(Records from a data source)

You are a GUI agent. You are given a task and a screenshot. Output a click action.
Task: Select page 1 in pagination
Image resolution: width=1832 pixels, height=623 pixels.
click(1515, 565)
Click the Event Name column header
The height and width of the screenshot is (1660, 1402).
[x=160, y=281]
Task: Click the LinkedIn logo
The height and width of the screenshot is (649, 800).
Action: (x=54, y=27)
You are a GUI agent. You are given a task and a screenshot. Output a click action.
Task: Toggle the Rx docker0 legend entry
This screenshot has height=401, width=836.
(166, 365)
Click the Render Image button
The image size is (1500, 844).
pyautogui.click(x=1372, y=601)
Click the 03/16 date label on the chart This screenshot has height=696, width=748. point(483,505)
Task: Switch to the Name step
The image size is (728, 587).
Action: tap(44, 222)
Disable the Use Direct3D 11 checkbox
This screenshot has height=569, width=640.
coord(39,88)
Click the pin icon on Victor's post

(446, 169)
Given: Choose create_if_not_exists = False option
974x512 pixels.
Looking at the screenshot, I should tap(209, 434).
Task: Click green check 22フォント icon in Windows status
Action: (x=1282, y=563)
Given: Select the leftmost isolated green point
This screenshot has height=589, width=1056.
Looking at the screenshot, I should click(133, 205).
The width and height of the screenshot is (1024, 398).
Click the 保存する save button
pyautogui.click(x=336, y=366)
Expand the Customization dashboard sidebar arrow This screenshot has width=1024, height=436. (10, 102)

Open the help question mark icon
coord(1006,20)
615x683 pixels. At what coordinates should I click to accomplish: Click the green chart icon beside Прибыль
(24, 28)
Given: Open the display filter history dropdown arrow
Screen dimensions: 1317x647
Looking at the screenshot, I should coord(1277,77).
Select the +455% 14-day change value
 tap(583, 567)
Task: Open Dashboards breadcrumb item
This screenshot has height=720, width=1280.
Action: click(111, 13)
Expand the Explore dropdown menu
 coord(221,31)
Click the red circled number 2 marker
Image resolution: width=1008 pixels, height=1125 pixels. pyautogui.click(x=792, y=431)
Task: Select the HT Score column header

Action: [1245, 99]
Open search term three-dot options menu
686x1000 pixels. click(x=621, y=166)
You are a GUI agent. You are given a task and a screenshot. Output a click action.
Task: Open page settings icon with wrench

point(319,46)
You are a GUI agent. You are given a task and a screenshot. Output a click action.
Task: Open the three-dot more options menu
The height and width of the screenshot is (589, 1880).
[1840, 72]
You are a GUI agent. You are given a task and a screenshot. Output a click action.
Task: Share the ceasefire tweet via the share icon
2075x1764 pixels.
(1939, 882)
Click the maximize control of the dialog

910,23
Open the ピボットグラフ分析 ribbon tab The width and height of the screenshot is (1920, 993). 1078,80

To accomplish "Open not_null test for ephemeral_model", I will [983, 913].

## Exercise instructions
Copy each entry exactly. Omit none.

## Exercise result
You are a GUI agent. You are given a task and a screenshot. Output a click action.
Task: Select page 1 in pagination
Image resolution: width=1832 pixels, height=623 pixels.
click(1515, 565)
Click the Event Name column header
The height and width of the screenshot is (1660, 1402).
[x=160, y=281]
Task: Click the LinkedIn logo
The height and width of the screenshot is (649, 800).
Action: (x=54, y=27)
You are a GUI agent. You are given a task and a screenshot. Output a click action.
Task: Toggle the Rx docker0 legend entry
This screenshot has height=401, width=836.
(166, 365)
Click the Render Image button
The image size is (1500, 844).
pyautogui.click(x=1372, y=601)
Click the 03/16 date label on the chart This screenshot has height=696, width=748. point(483,505)
Task: Switch to the Name step
The image size is (728, 587).
Action: tap(44, 222)
Disable the Use Direct3D 11 checkbox
This screenshot has height=569, width=640.
coord(39,88)
Click the pin icon on Victor's post

(446, 169)
Given: Choose create_if_not_exists = False option
974x512 pixels.
Looking at the screenshot, I should tap(209, 434).
Task: Click green check 22フォント icon in Windows status
Action: (x=1282, y=563)
Given: Select the leftmost isolated green point
This screenshot has height=589, width=1056.
Looking at the screenshot, I should click(133, 205).
The width and height of the screenshot is (1024, 398).
Click the 保存する save button
pyautogui.click(x=336, y=366)
Expand the Customization dashboard sidebar arrow This screenshot has width=1024, height=436. (10, 102)

Open the help question mark icon
coord(1006,20)
615x683 pixels. At what coordinates should I click to accomplish: Click the green chart icon beside Прибыль
(24, 28)
Given: Open the display filter history dropdown arrow
Screen dimensions: 1317x647
Looking at the screenshot, I should coord(1277,77).
Select the +455% 14-day change value
 tap(583, 567)
Task: Open Dashboards breadcrumb item
This screenshot has height=720, width=1280.
Action: click(111, 13)
Expand the Explore dropdown menu
 coord(221,31)
Click the red circled number 2 marker
Image resolution: width=1008 pixels, height=1125 pixels. pyautogui.click(x=792, y=431)
Task: Select the HT Score column header

Action: [1245, 99]
Open search term three-dot options menu
686x1000 pixels. click(x=621, y=166)
You are a GUI agent. You are given a task and a screenshot. Output a click action.
Task: Open page settings icon with wrench

point(319,46)
You are a GUI agent. You are given a task and a screenshot. Output a click action.
Task: Open the three-dot more options menu
The height and width of the screenshot is (589, 1880).
[1840, 72]
You are a GUI agent. You are given a task and a screenshot. Output a click action.
Task: Share the ceasefire tweet via the share icon
2075x1764 pixels.
(1939, 882)
Click the maximize control of the dialog

910,23
Open the ピボットグラフ分析 ribbon tab The width and height of the screenshot is (1920, 993). 1078,80

To accomplish "Open not_null test for ephemeral_model", I will [983, 913].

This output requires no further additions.